If a user can open a drop down menu with their mouse hovering over it, play media by clicking on a page element, or add a signature into a field by moving the mouse around, they should be able to complete the same actions using a keyboard. Unless there is something key to the movement of a mouse, such as testing how quickly and accurately a user moves the cursor, there needs to be a way for a keyboard user to access every function that a mouse can complete.

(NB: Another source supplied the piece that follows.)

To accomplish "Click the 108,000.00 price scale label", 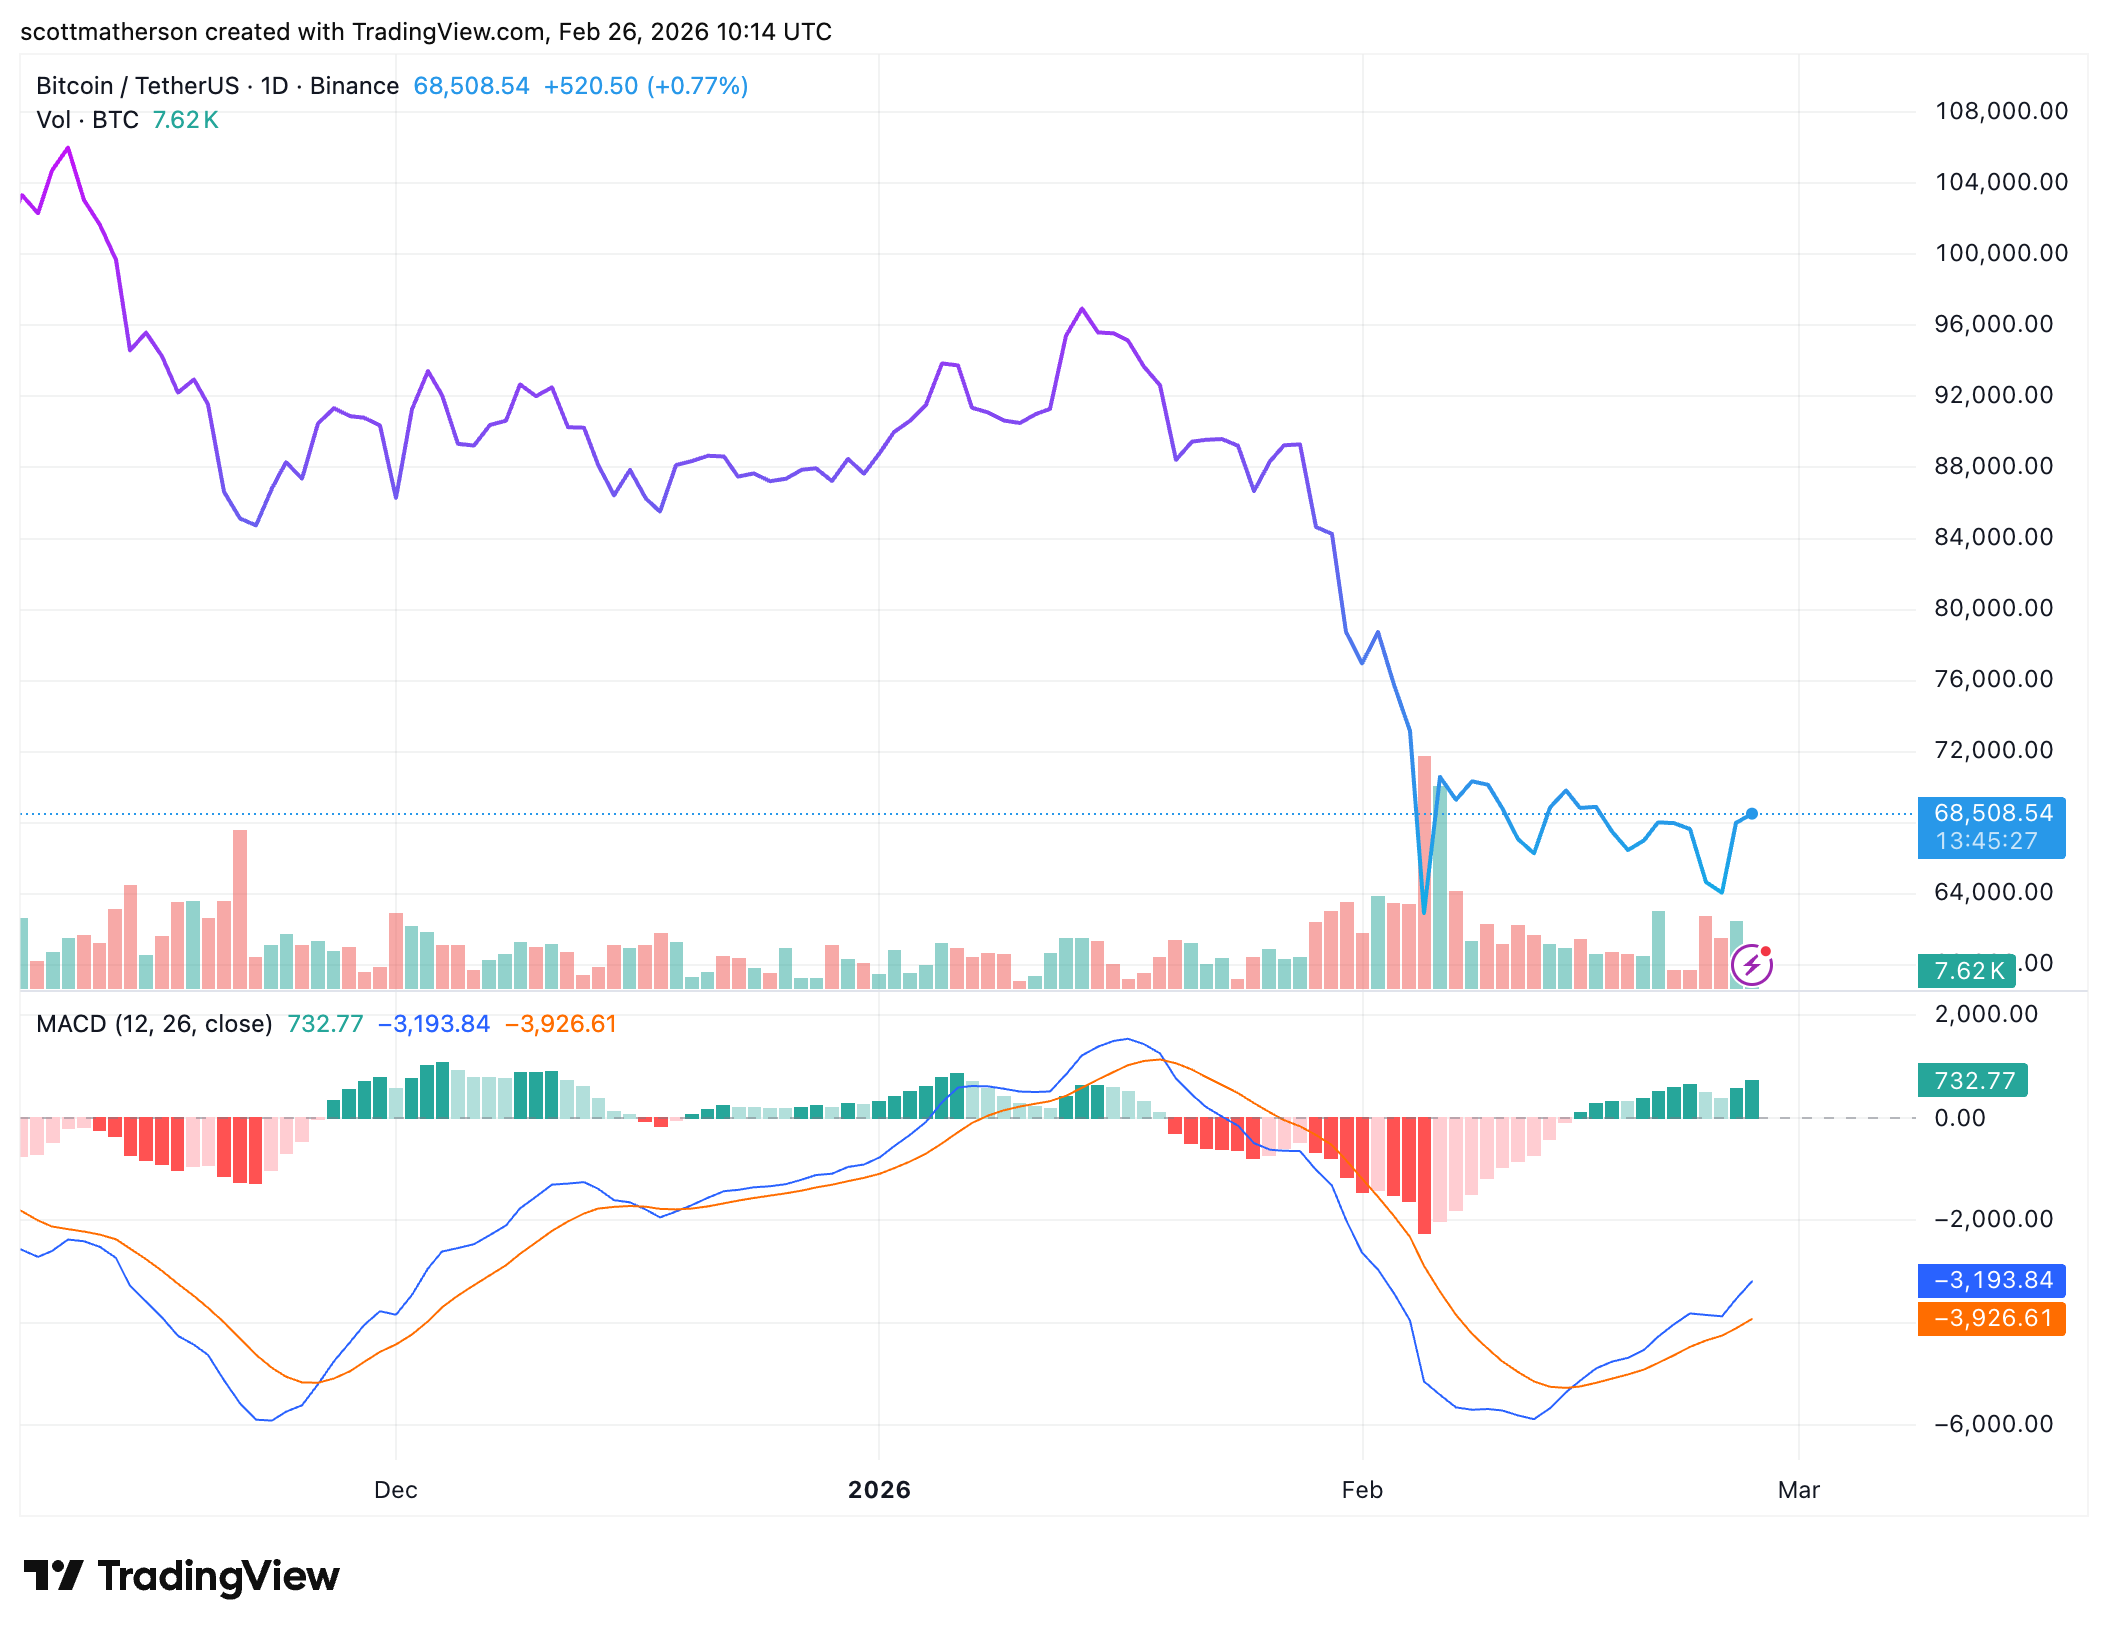I will tap(2001, 111).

Part of being a skilled screen reader user is knowing the different ways to navigate a computer whether using a keyboard or gestures or a mobile device with gestures designed to navigate a touch screen. Here is a video of a screen reader using a variety of tools to both navigate and figure out the organization of content. Some screen reader users can quickly bounce around the screen, assessing what is there, nimbly find the content they want without having to navigate through every single piece of content. They are able to do this because of accurate usage of markup for headings, landmarks, lists, tables, form fields, graphics, iframes, controls, paragraphs, etc. Each piece of markup communicates important information about the larger picture of a webpage. For example, a H2 heading followed by a series of H3 headings indicates sub-content related to the first heading; another H2 heading indicates new content or subject matter. The first form field on a page is likely to be a search box. And an “article” landmark is possibly the only thing a user wants to bother with on a particular page, or something the user is not at all interested in. The article Basic Structure goes into the organization of content in greater depth.
While a user creates a mental map for their own convenience and ability to understand content based on the designations they can access, the designer can help the user access content that might become part of their mental map. It can seem more obvious to communicate visually, because humans tend to perceive a majority of the world visually. However, it is possible to and necessary to perceive the world in other ways. There are ways to include information that will give the frog a sense of what the dragonfly sees.

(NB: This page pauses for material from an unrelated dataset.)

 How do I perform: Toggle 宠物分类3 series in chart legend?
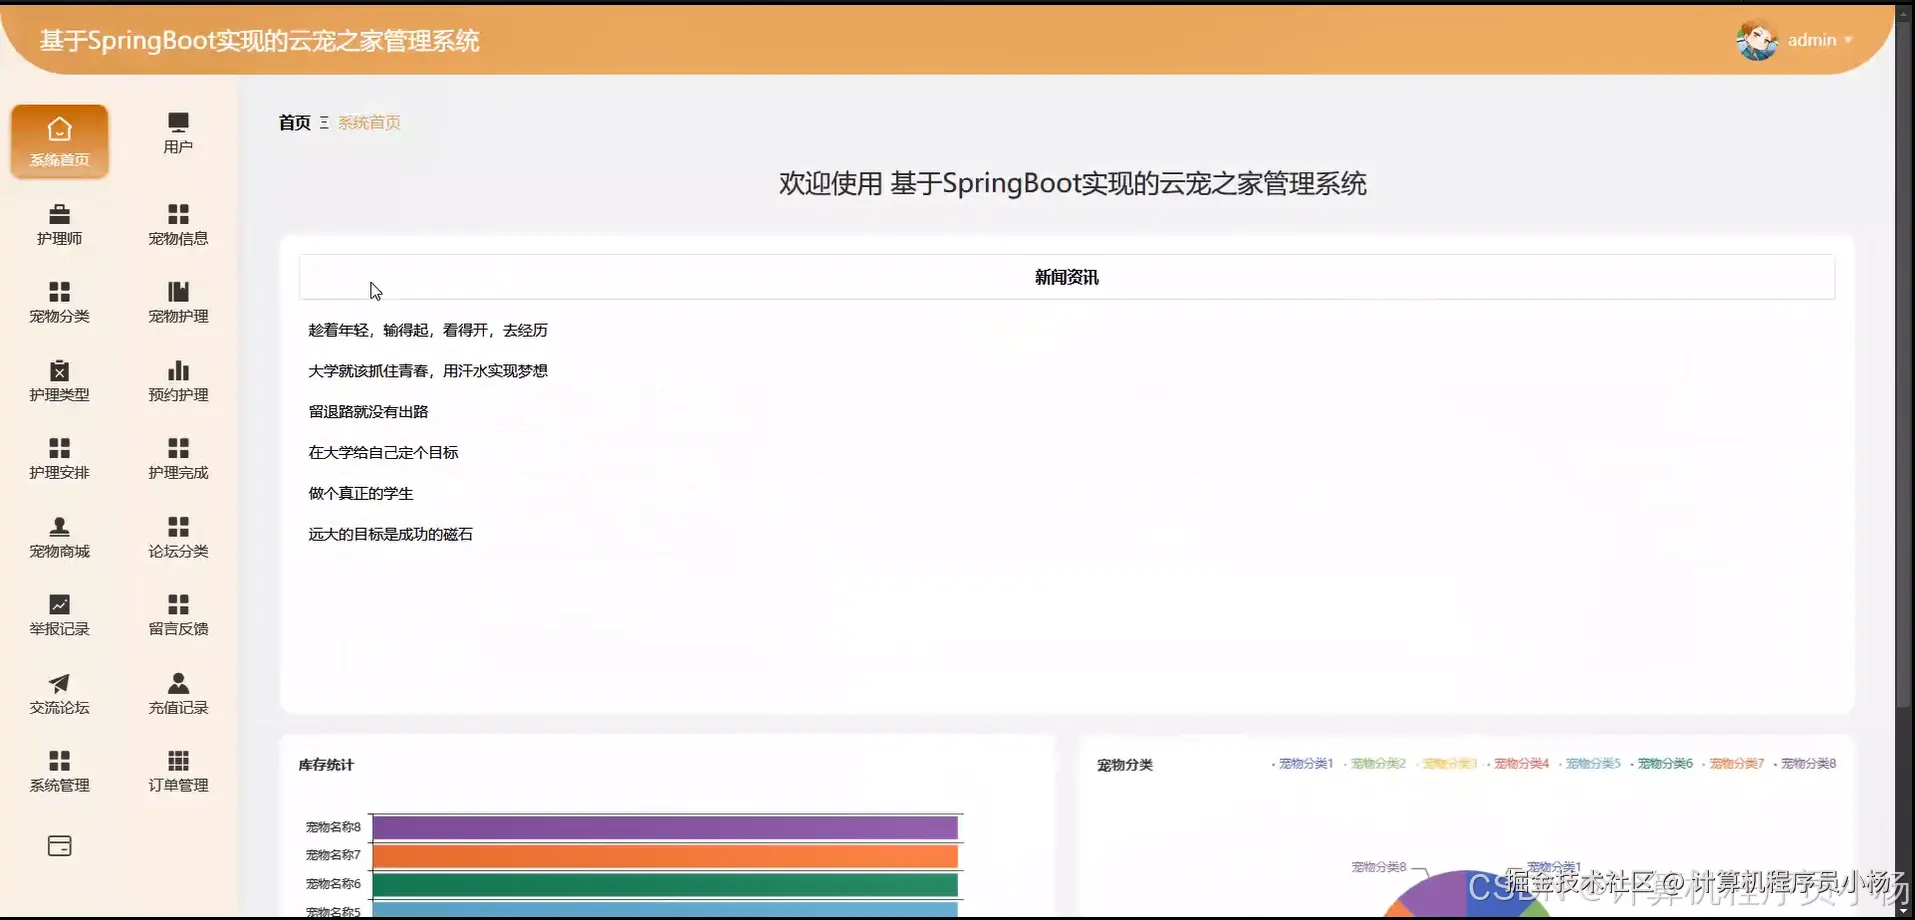1450,762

Providing alt text is useful, but it generally does not help a user sort and organize content in a way that leads to actually understanding the big picture. Identify tasks someone should be able to complete on a page and what happens to assist a user in completing them. Grouping related links helps a sighted user sort for the one they want. Enlarging font size and placing it high and to the left of the screen, in languages that read left to right, gets people to read that content first. Someone using a screen reader will not know about its placement on the page, but if it appears first in the html, the blind user will have a similar experience. Streamlining a process and helping the user move forward and backwards helps them complete the process accurately. Using tools that provide programmatic information with appropriate markup gives screen reader users access to the same cues that help sighted users navigate. It’s impossible to provide guidelines for every possible way users consume content, but having a strong basic structure is a good start. Just as mouse users have different experiences based on factors such as skill level and what attracts their attention, there is no single approach that guarantees accessibility for keyboard users. However, it is possible to provide tools that make content more accessible. The best test is to have multiple screen reader users try using your content.
The frog and the dragonfly can both use the same swamp effectively, even though they might experience it differently. Keep in mind what is necessary to ensure screen reader users have keyboard access so they have the ability to use every part of your digital content and organize content meaningfully so they can find their way around.